--- START OF Provided data ---

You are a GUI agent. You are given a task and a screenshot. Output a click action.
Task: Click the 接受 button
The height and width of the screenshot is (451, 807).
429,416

--- END OF Provided data ---
--- START OF Provided data ---

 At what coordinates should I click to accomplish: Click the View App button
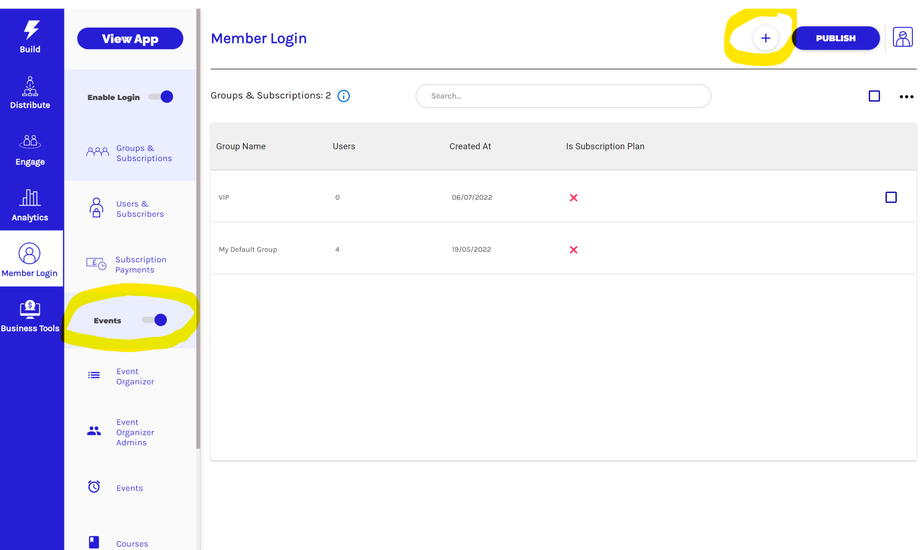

--- END OF Provided data ---
--- START OF Provided data ---

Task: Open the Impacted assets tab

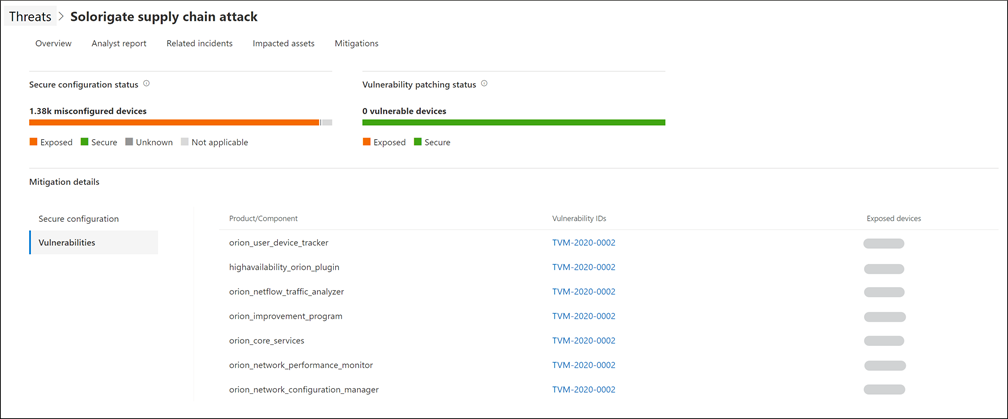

--- END OF Provided data ---

→ Exercise
Work out how many lines in the entries above contain the word "screenshot", matching case exactly, and reply with that number alone.

→ Output below
2